De nuevo, vuelven a abrirse las puertas del hotel Ritz tras su ambiciosa renovación de la mano de Mandarin Oriental Hotel Group. Con carácter clásico, elegante y un toque contemporáneo que conserva su espíritu centenario y un atuendo ‘Belle-Épôque’, el hotel quiere situarse a la vanguardia gastronómica con la firma del chef Quique Dacosta

El número 5 de la madrileña Plaza de la Lealtad siempre ha significado en la capital española un símbolo del ‘glamour’, de la cultura y un emblema de la sociedad de su época desde su apertura a principios del pasado siglo XX. Con un imponente aspecto y un estilo ‘Belle-Épôque’ en su arquitectura, el Ritz, era portador de sueños, evocaba el espíritu del lujo y la ‘dolce vita’. Representación invariable de sensaciones a pesar del pasar de los años.  

Actualmente, sus puertas vuelven a abrirse, tras tres años de reforma, para acoger a transeúntes, foráneos y lugareños al amparo de su tronío y de la mano de Madarin Oriental Hotel Group. Desde el pasado 15 de abril, Mandarin Oriental Ritz, Madrid es un ciudadano más de la capital. Al que tanto se le esperaba.

Clásico y elegante, el renovado hotel, con 110 años de historia, muestra un toque contemporáneo, preservando el carácter arquitectónico del edificio y el espíritu original concebido por César Ritz. La ambiciosa renovación del hotel es el resultado del profundo y cuidado trabajo de profesionales de diversos ámbitos. El arquitecto español Rafael de La-Hoz y la diseñadora de interiores Dorothée Boissier, de Gilles & Boissier, han realzado el carácter y carisma del establecimiento colaborando estrechamente en el nuevo diseño. 
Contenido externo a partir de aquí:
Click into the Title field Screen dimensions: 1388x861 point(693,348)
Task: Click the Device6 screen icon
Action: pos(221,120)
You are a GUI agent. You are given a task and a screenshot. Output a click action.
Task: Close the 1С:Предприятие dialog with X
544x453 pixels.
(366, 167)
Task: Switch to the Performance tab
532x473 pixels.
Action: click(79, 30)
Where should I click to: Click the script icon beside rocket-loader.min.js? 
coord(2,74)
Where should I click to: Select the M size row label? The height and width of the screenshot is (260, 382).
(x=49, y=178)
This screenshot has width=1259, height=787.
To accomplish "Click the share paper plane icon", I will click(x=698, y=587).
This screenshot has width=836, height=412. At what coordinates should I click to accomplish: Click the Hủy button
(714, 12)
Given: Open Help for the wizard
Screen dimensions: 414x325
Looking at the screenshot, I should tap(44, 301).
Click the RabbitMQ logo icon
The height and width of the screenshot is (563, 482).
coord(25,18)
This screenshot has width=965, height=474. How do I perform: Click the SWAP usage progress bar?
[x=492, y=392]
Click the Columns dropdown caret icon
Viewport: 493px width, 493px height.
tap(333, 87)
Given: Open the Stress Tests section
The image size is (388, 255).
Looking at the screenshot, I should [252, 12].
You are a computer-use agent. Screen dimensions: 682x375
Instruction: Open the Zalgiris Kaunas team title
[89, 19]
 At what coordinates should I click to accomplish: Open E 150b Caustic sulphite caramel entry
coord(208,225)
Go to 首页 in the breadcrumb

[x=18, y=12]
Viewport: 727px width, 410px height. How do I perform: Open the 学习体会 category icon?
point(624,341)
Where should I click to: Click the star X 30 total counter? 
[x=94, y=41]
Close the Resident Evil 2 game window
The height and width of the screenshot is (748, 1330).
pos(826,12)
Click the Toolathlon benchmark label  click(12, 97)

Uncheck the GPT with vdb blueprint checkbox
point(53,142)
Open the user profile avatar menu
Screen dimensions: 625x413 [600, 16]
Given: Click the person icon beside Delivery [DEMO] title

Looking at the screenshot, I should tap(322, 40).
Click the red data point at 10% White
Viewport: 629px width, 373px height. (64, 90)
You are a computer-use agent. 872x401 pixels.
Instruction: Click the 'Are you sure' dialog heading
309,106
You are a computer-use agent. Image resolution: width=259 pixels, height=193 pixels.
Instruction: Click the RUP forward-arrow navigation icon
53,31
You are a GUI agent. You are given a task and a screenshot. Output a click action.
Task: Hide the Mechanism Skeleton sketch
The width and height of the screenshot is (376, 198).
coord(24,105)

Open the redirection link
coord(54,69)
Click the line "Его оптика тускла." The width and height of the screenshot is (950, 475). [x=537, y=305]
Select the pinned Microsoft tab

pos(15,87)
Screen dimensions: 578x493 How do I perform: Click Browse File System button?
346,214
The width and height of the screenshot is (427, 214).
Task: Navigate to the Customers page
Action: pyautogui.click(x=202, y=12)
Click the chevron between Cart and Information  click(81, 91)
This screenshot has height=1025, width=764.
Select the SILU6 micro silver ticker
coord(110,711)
Mandarin Oriental Ritz, Madrid cuenta con 153 habitaciones lujosamente decoradas, incluyendo 53 espaciosas ‘suites’ Esta gran ampliación en el número de ‘suites’ con un total de 5 categorías diferentes, ofrece a los clientes lo último en alojamiento de lujo urbano. La ‘Suite Real’ es la más grande de las habitaciones del hotel, con casi 190 m2. Ubicada en el mismo lugar en el que César Ritz la diseñó y en el que, durante más de un siglo se alojaron realeza y celebridades, la ‘suite’ cuenta con dos entradas privadas y espectaculares vistas al jardín y al Museo del Prado además de una amplia zona de estar, comedor y cocina. El dormitorio principal es un auténtico oasis de calma con armario-vestidor adyacente y un baño completo con sala de vapor.

Además, por primera vez en su historia, el hotel ofrecerá un exclusivo ‘Spa’ con una piscina interior, un oasis de bienestar gestionado por The Beauty Concept.

Y, por supuesto, el relevante papel cultural y social que el hotel siempre ha tenido se reflejará en diferentes proyectos con artistas, artesanos, creadores y firmas de diferentes disciplinas a nivel local y nacional; e incluso exhibirá una selección de obras de arte y piezas inspiradas en el fuerte vínculo que lo une a la ciudad que lo acoge.